Preguntas por responder:
(a) En el texto sobre el capitalismo, enumera los países que aparecen justo después de las palabras "Pero verdad también en".
(b) Cita literalmente el fragmento del texto sobre el capitalismo que empieza con las palabras que contienen "Digamos que estos" y termina con "mercaderes y banqueros.".

Digamos que estos grandes príncipes, mientras dura su autoridad, pueden cambiar de sociedad dominante, de élite, igual que de camisa, y no se privan de ello. La cima de la sociedad se renueva, por lo tanto, muy a menudo y las familias no tienen la posibilidad de incrustarse en ella. Un reciente estudio sobre el Cairo en el siglo XVIII nos señala que los grandes comerciantes no consiguen mantenerse en su puesto más allá de una sola generación. La sociedad política los devora. Si en la India la vida mercantil es más sólida, es porque se desarrolla al margen de la sociedad inestable de la cima, dentro de los marcos protectores constituidos por las castas de mercaderes y banqueros.
Una vez señalado esto, podrán ustedes comprender mejor la tesis que sostengo, bastante sencilla y verosímil: existen unas condiciones sociales en la base del avance y del triunfo del capitalismo. Éste exige cierta tranquilidad del orden social, así como cierta neutralidad, debilidad y complacencia del Estado. E incluso en Occidente encontramos diversos grados de esta complacencia: a razones claramente sociales e incrustadas en su pasado se debe que Francia haya sido siempre un país menos favorable al capitalismo que, por ejemplo, Inglaterra.
Creo que este punto de vista no suscitará objeciones serias. En cambio, un nuevo problema se plantea. El capitalismo requiere una jerarquía. Pero, ¿qué es exactamente una jerarquía para un historiador que ve desfilar ante sí cientos y cientos de sociedades que poseen todas ellas rematadas en la cima con un puñado de privilegiados y de responsables? Verdad de ayer para la Venecia del siglo XIII, para la Europa del Antiguo Régimen y para la Francia de Monsieur Thiers o la de 1936, en la que los eslóganes populares denunciaban el poder de las “doscientas familias”. Pero verdad también en Japón, en la China, en Turquía y en la India. Y verdad todavía hoy: incluso en los Estados Unidos, el capitalismo no inventa las jerarquías sino que las utiliza, al igual que tampoco ha inventado el mercado o el consumo. El es, dentro de la amplia perspectiva de la historia, el visitante nocturno. Llega cuando ya todo está en su sitio. Dicho de otra forma, el problema en sí de la jerarquía lo rebasa, lo trasciende, lo domina por anticipado. Y las sociedades no capitalistas no han suprimido, desgraciadamente, las jerarquías.

Información registrada:

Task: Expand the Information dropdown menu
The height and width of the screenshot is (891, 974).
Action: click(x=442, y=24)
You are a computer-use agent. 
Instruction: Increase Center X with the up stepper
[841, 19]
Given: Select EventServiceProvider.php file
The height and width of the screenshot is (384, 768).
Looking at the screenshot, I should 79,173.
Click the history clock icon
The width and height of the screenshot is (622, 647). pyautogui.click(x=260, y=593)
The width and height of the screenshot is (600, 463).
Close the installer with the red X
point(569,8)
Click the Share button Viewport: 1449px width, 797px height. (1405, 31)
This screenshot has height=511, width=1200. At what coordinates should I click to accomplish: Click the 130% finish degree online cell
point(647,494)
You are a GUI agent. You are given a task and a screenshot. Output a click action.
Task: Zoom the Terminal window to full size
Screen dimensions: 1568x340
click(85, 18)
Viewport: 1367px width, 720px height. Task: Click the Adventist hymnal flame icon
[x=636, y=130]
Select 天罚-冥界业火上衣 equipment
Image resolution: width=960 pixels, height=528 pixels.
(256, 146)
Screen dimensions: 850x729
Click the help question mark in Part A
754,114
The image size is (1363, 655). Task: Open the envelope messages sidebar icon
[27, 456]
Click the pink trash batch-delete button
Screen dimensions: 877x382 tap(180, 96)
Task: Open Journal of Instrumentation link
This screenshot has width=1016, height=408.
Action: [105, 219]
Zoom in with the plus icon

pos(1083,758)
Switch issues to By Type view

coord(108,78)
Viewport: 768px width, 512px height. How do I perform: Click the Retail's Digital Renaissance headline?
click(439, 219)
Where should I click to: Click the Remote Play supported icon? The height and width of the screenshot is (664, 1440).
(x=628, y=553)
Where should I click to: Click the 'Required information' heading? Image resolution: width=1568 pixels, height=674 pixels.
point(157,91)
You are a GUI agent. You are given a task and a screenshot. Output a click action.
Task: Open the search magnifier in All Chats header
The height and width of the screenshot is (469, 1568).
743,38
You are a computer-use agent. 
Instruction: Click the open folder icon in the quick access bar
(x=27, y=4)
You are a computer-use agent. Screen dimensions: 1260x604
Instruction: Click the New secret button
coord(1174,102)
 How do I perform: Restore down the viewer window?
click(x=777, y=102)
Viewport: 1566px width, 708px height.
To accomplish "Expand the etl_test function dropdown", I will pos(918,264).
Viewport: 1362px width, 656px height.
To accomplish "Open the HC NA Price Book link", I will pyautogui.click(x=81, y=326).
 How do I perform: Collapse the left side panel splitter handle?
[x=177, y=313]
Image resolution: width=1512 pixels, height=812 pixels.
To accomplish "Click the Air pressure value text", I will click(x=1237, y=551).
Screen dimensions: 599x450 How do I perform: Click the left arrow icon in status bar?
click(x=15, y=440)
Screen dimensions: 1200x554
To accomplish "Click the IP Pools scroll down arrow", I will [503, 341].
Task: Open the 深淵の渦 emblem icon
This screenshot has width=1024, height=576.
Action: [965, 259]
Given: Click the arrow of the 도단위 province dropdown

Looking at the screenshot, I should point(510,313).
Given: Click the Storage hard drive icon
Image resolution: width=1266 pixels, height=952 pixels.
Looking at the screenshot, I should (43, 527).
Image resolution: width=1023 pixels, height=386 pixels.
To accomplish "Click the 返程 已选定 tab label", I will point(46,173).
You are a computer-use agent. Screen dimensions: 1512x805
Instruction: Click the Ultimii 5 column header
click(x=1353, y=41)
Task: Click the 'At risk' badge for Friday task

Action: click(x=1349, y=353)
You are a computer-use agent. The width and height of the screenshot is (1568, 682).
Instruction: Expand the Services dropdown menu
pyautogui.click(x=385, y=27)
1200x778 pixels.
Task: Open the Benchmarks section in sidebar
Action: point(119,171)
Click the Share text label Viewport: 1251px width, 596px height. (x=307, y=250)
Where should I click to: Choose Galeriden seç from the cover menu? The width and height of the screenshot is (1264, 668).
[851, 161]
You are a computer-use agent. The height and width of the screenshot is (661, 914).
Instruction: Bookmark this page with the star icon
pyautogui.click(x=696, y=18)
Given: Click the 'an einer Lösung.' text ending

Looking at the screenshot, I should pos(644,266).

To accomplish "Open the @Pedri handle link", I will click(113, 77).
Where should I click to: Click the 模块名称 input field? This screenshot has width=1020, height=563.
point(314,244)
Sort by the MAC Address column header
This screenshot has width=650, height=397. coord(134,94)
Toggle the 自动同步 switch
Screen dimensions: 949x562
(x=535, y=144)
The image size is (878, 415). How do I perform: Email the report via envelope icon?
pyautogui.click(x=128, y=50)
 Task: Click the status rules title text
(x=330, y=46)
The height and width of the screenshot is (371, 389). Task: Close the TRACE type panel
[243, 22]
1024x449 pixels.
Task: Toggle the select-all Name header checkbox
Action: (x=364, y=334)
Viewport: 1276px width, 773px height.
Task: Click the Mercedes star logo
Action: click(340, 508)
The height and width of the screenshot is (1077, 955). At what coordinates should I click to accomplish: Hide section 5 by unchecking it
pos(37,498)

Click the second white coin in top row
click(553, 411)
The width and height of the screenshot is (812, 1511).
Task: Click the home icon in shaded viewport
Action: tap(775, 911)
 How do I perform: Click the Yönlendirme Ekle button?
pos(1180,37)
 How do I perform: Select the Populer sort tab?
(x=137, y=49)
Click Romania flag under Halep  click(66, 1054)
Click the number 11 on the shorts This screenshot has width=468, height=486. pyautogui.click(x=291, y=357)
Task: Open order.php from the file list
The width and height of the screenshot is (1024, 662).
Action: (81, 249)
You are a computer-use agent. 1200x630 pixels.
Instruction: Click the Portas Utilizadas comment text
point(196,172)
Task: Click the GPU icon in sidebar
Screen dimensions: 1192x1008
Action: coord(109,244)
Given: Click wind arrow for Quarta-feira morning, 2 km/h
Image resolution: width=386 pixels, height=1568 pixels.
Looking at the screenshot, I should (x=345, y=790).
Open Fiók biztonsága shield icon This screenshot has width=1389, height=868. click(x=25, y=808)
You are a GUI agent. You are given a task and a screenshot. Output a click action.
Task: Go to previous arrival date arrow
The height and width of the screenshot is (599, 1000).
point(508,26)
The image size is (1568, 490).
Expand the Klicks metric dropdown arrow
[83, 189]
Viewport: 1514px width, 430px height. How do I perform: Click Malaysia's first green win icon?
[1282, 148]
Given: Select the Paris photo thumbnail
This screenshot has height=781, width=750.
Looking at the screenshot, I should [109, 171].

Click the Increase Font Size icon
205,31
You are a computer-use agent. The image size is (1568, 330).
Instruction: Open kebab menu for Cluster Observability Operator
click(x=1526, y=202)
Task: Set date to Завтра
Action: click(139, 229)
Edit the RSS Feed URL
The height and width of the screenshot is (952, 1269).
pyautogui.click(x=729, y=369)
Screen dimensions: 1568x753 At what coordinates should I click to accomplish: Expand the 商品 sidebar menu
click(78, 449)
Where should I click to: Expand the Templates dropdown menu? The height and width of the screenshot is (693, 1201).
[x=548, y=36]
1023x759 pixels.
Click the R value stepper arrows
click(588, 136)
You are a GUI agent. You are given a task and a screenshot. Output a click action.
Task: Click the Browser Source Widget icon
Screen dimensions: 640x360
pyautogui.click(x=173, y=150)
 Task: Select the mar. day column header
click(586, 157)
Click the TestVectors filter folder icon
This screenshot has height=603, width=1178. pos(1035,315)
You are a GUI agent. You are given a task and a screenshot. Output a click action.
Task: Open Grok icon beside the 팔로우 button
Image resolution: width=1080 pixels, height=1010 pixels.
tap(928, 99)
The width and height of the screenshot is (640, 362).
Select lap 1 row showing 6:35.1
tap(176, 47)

Respuestas por tarea:
(a) Japón, la China, Turquía y la India.

(b)
Digamos que estos grandes príncipes, mientras dura su autoridad, pueden cambiar de sociedad dominante, de élite, igual que de camisa, y no se privan de ello. La cima de la sociedad se renueva, por lo tanto, muy a menudo y las familias no tienen la posibilidad de incrustarse en ella. Un reciente estudio sobre el Cairo en el siglo XVIII nos señala que los grandes comerciantes no consiguen mantenerse en su puesto más allá de una sola generación. La sociedad política los devora. Si en la India la vida mercantil es más sólida, es porque se desarrolla al margen de la sociedad inestable de la cima, dentro de los marcos protectores constituidos por las castas de mercaderes y banqueros.